勿論 自身の店なども駆使して知った事実を書き加えていく。それから各家の馬や動物たち、相手は動物たちは何も考えないし話さないと思っているからその存在を忘れている。だから秘密も噂も色々知っていた。馬車の中で密談!? ラッキーでしか無い。


ふひー久しぶりに自分の性格を『凝り性』だなと実感した。気になると気になって眠れなくなるからもう諦めて最初から興味のままに探る。

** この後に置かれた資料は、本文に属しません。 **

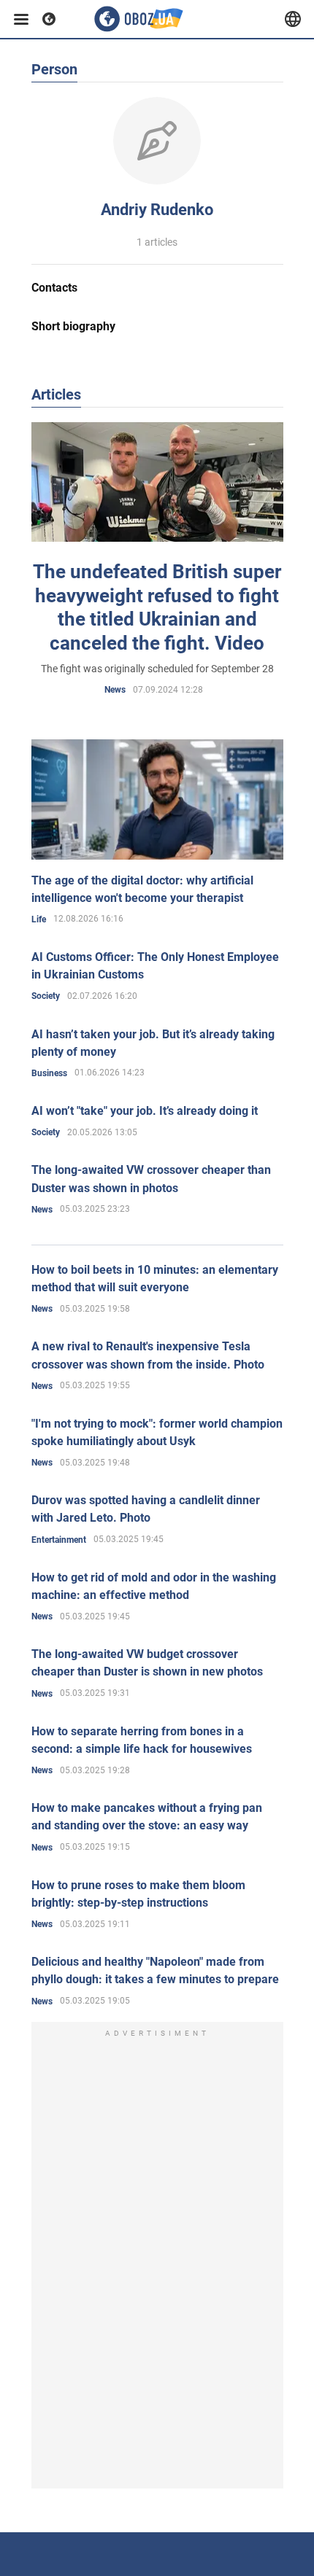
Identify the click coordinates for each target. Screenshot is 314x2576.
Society (45, 996)
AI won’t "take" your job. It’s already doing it (144, 1111)
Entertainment (58, 1540)
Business (49, 1073)
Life (38, 919)
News (115, 690)
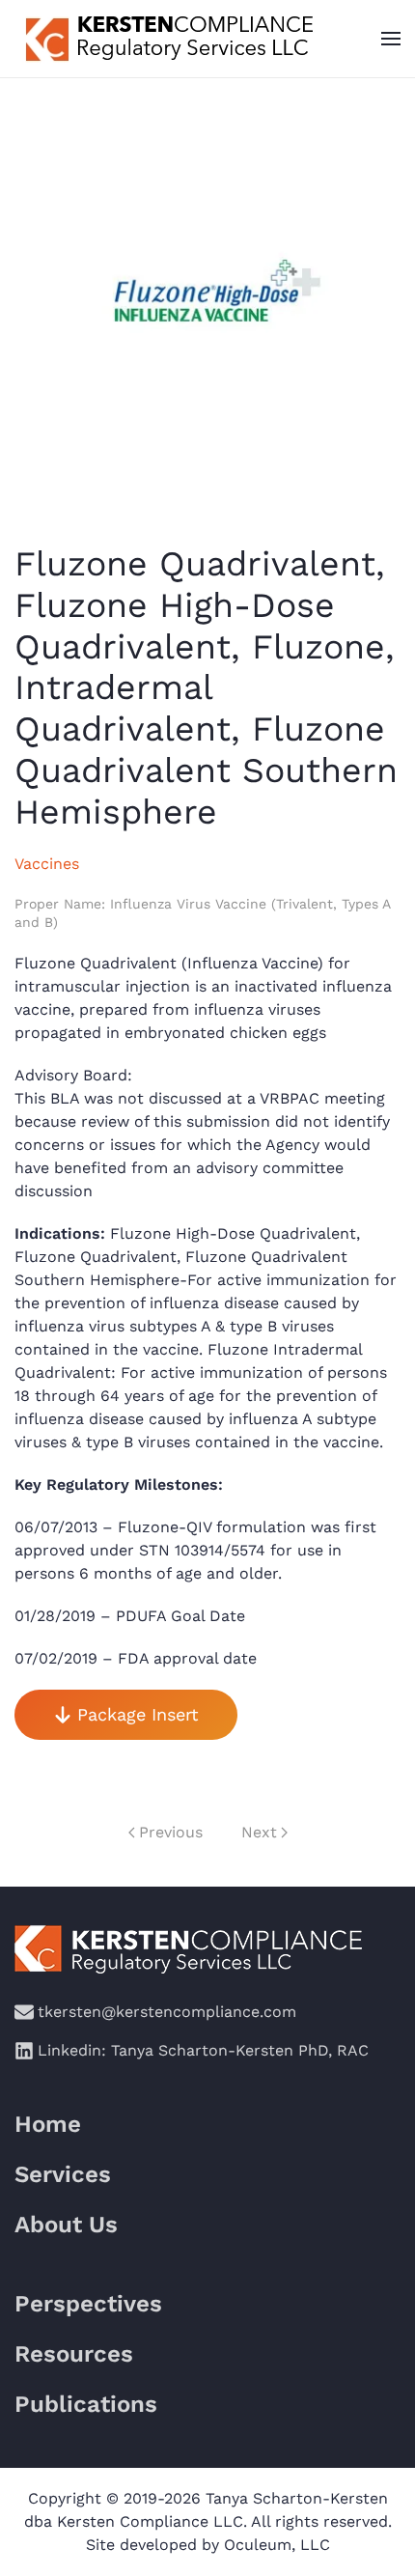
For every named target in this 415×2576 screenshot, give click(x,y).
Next (259, 1832)
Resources (73, 2353)
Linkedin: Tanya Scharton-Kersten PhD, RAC (203, 2050)
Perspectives (88, 2303)
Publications (85, 2404)
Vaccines (46, 863)
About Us (66, 2224)
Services (62, 2174)
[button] (391, 38)
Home (47, 2124)
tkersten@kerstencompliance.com (167, 2011)
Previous (171, 1832)
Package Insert (138, 1714)
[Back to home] (166, 38)
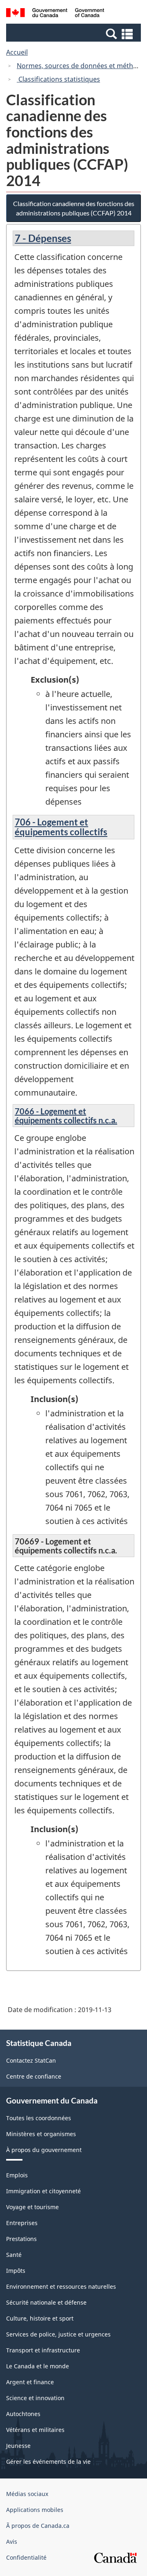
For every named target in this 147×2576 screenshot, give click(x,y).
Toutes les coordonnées (38, 2118)
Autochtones (23, 2414)
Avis (11, 2541)
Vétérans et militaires (35, 2430)
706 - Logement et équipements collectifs (61, 827)
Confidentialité (26, 2557)
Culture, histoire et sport (40, 2318)
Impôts (15, 2270)
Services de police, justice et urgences (58, 2334)
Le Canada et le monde (37, 2366)
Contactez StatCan (31, 2060)
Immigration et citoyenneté (43, 2191)
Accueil (17, 52)
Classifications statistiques (58, 79)
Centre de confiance (33, 2076)
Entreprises (22, 2223)
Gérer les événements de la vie (48, 2461)
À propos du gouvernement (44, 2150)
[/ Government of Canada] (55, 14)
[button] (74, 33)
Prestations (21, 2239)
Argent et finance (30, 2382)
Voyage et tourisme (32, 2207)
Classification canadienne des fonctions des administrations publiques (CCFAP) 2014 (73, 208)
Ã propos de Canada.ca (37, 2525)
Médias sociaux (27, 2494)
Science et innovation (35, 2398)
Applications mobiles (34, 2510)
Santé (14, 2255)
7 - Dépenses (43, 238)
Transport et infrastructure (43, 2350)
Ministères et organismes (41, 2134)
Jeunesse (18, 2446)
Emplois (17, 2175)
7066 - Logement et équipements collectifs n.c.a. (66, 1115)
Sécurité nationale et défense (46, 2302)
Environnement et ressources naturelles (61, 2286)
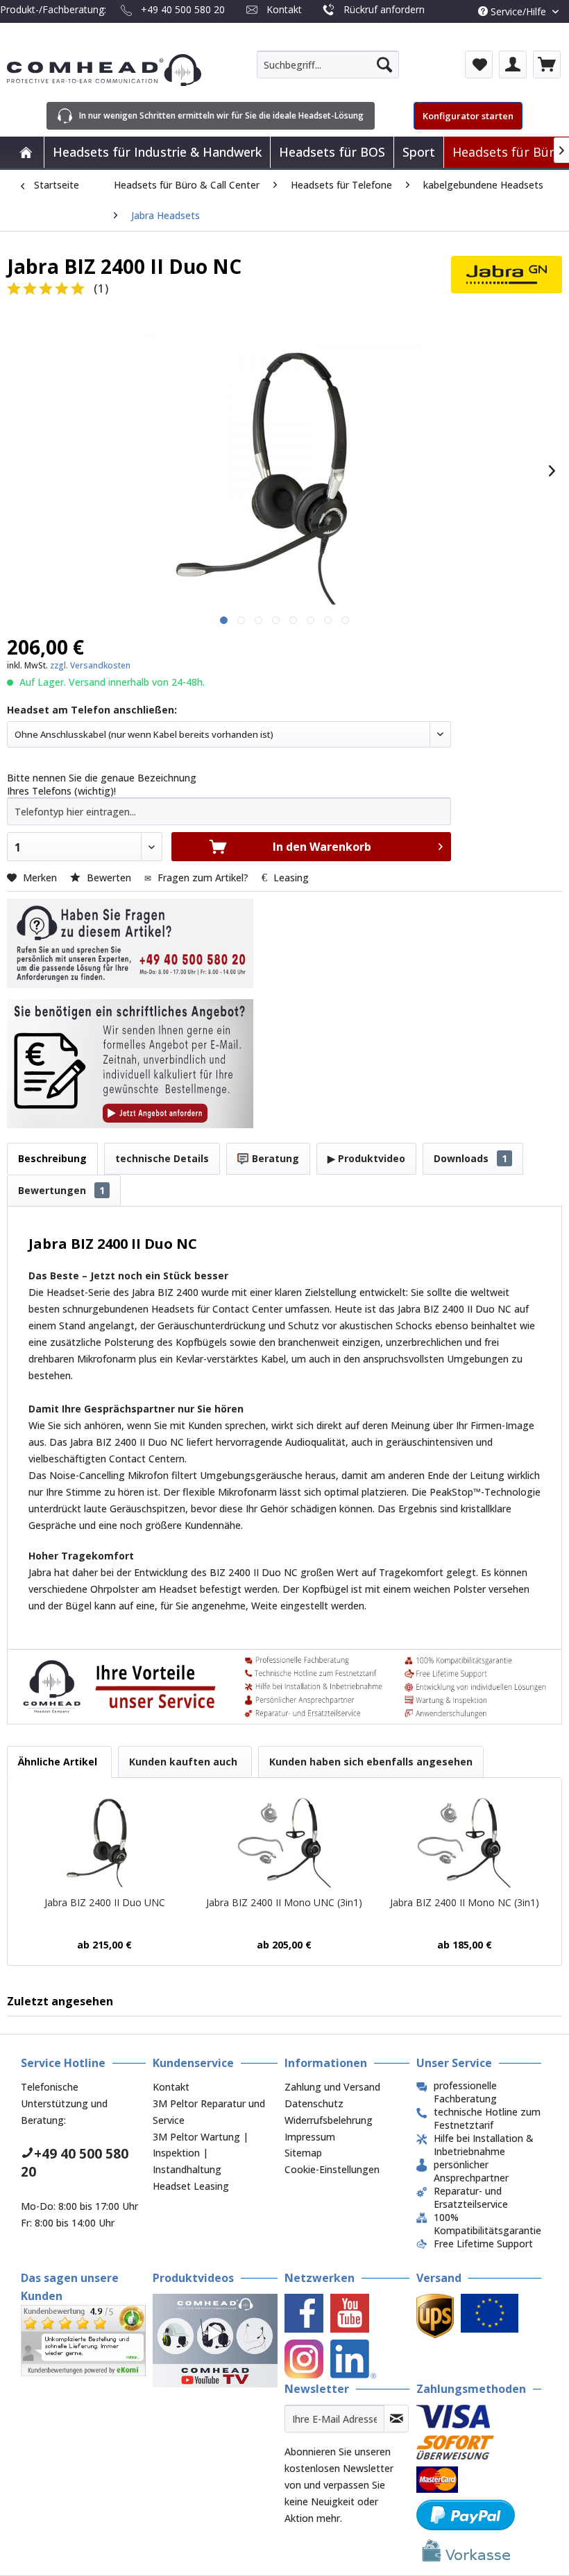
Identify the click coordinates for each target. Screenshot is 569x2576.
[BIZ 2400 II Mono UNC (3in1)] (284, 1840)
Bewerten (109, 877)
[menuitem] (328, 64)
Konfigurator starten (468, 116)
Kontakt (284, 9)
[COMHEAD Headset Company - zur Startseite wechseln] (104, 70)
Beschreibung (52, 1158)
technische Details (162, 1158)
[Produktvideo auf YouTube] (215, 2340)
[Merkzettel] (479, 64)
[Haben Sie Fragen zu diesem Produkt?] (130, 943)
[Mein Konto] (513, 64)
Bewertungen (61, 1190)
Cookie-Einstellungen (332, 2169)
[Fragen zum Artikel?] (130, 1063)
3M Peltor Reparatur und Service (209, 2112)
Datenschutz (313, 2103)
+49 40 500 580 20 (183, 9)
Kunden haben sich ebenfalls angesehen (371, 1761)
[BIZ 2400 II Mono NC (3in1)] (464, 1840)
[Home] (25, 152)
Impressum (309, 2136)
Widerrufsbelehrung (328, 2120)
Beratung (274, 1158)
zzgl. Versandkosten (90, 665)
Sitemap (303, 2152)
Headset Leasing (191, 2186)
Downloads (470, 1158)
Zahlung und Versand (332, 2086)
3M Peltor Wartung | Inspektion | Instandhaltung (200, 2153)
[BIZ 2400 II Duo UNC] (104, 1840)
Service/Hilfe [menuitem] (518, 11)
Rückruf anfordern (384, 9)
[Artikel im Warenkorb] (547, 64)
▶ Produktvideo (366, 1158)
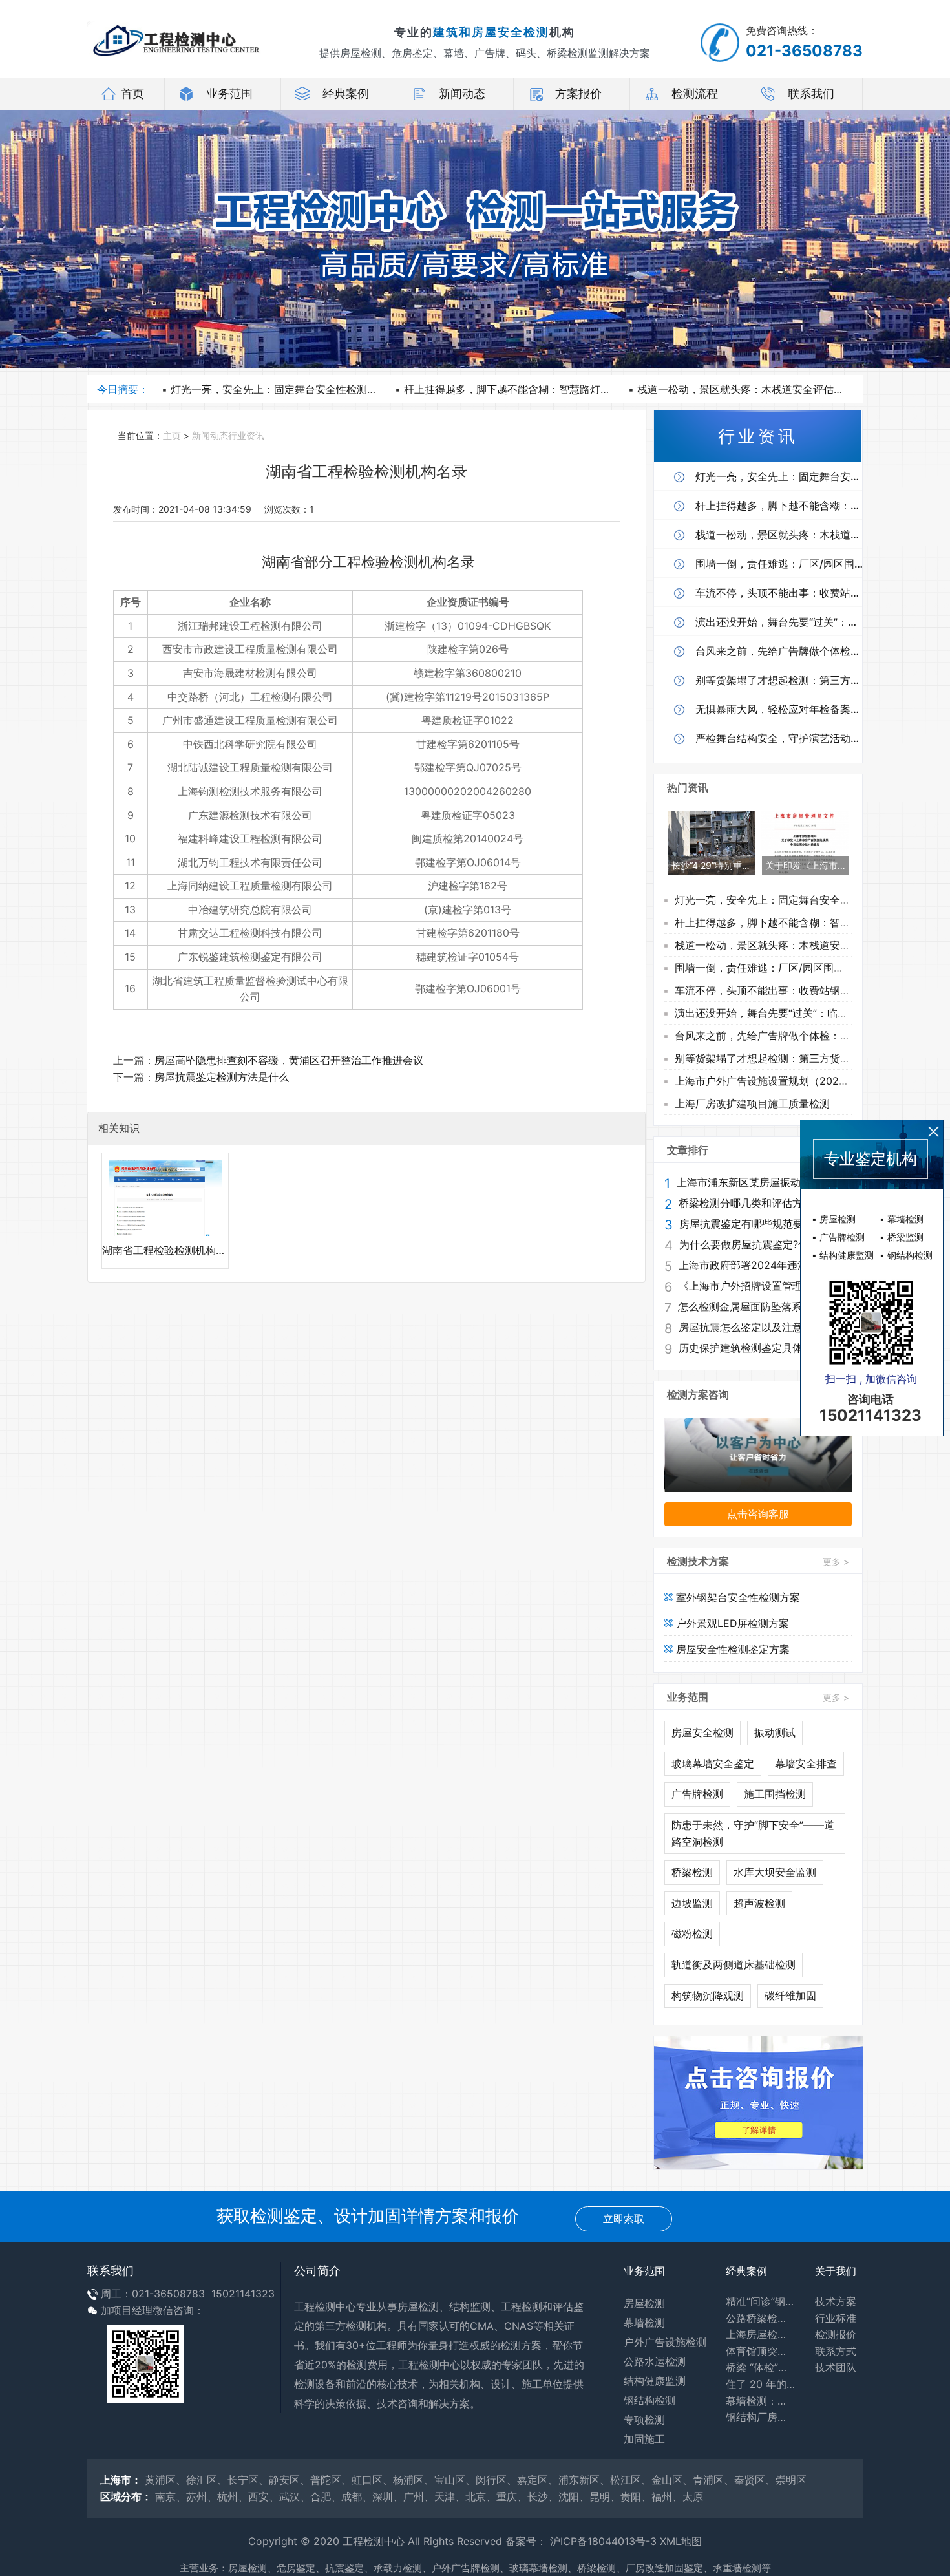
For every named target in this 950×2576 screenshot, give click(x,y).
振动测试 (775, 1732)
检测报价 (835, 2334)
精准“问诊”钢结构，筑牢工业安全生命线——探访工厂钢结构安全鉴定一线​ (761, 2301)
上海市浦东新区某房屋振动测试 (749, 1182)
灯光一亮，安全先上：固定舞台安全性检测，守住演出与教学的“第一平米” (340, 389)
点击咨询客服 (758, 1513)
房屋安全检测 (702, 1732)
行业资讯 (246, 436)
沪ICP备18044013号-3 (603, 2541)
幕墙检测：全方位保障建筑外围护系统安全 (761, 2400)
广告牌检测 (697, 1793)
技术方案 (835, 2301)
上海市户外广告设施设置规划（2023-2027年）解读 (795, 1080)
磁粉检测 (692, 1933)
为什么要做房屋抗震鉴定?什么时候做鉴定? (763, 1244)
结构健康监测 (655, 2380)
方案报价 (578, 93)
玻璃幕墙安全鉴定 (712, 1763)
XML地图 (681, 2541)
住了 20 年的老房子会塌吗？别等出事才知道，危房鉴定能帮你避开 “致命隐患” (761, 2384)
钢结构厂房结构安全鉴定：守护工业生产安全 (761, 2417)
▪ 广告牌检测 (838, 1236)
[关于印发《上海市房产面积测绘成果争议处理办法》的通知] (805, 841)
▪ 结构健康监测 (843, 1255)
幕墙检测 (644, 2322)
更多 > (836, 1561)
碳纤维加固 (790, 1995)
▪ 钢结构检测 (906, 1255)
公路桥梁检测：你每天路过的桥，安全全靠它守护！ (761, 2318)
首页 (132, 93)
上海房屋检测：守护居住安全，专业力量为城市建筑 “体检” (761, 2334)
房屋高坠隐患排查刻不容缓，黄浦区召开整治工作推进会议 (288, 1060)
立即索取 (623, 2218)
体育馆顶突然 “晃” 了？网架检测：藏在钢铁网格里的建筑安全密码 (761, 2351)
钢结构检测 (649, 2400)
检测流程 (694, 93)
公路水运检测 (655, 2361)
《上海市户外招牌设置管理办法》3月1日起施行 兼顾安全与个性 (763, 1286)
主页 (172, 436)
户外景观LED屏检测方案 (731, 1623)
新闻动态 (462, 93)
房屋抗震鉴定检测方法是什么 (221, 1076)
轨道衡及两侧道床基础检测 (733, 1964)
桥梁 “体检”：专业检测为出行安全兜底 (761, 2367)
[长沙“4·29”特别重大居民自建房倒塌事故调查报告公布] (711, 841)
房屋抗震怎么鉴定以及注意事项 (751, 1327)
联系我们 (811, 93)
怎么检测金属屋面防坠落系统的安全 (760, 1306)
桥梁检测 (692, 1872)
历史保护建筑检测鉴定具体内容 (751, 1348)
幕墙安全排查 (806, 1763)
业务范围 (229, 93)
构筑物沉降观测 (707, 1995)
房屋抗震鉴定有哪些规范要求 (746, 1223)
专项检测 (644, 2419)
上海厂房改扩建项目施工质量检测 (752, 1103)
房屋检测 (644, 2303)
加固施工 (644, 2438)
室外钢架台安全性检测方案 (736, 1597)
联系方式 (835, 2351)
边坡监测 (692, 1903)
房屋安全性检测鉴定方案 (731, 1649)
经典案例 (345, 93)
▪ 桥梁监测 (902, 1236)
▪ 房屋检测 (834, 1218)
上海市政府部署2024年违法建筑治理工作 (763, 1265)
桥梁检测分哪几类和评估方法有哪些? (763, 1203)
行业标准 (835, 2318)
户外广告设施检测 (665, 2342)
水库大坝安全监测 (775, 1872)
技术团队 (835, 2367)
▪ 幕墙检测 (902, 1218)
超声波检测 (759, 1903)
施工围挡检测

故に普段は これは嵌まるかも?と思う物には極力手を出さない。必要なことは勿論やるけど、必要では無いことは時間を取られると分かっているから。今回のセシ流貴族名鑑に手をつけた時点で結果は見えていたのだ。普通の貴族名鑑では収まりきらないと、図書館である分だけ貴族名鑑を複製した時点で遡って系図を作ることは片隅にはあった、更に各家門で作り始めたあの時には…この結果は見えていたのだ。そして私は今後もここに書き加えていくだろう、情報は更新されていくものだから。

うぉー! エンドレス!!


何度か図書館にも足を運んだ。

領地に加え特産品なんかも書き込んでいたり、地形図まで書き加えたり、そうなると図書館にあった地形図だが、曖昧!?で調べてみるとワイバーンで飛んで描いたようだった。所々 想像が含まれている気がする。だからリアンに飛んでもらって写真を撮った。ついでに気候についても書き込み、領地の主な産業、収入源も書き書き、ついでに余計なお世話で財務分析も書き書き、奥様の買い物具合も、ついでに愛人の名前も書き書き。


そんな中 何度かグラシオスとも顔を合わせた。

まあこちらから声をかけることはなかったが、向こうからは声をかけられた。

「ブライト嬢」

「え? ああ、バーナー様」

「調べ物かい?」

「ええ、まあ。バーナー様もですか?」

「ああ、まあね。 そうだ、王立学園で君を探したのだがなかなか見つからなくてね」

「まあ、そうでしたの? 何かご用でしたか?」

「いや、用という事でもなかったのだが君となら有意義な時間を過ごせると思ってね」

「そうでしたか。実はわたくし王立学園には通っていませんの」

「えっ!? 何故 君であれば王立学園に入ることが出来ただろう?」

「ふふ 有難うございます。他校でも勉強は出来ると感じたからですわ」

「そうか、君らしい…か」


グラシオスと偶に話す仲になっていた。


あっ、ブルーム・ブライトとの関係を聞くの忘れた。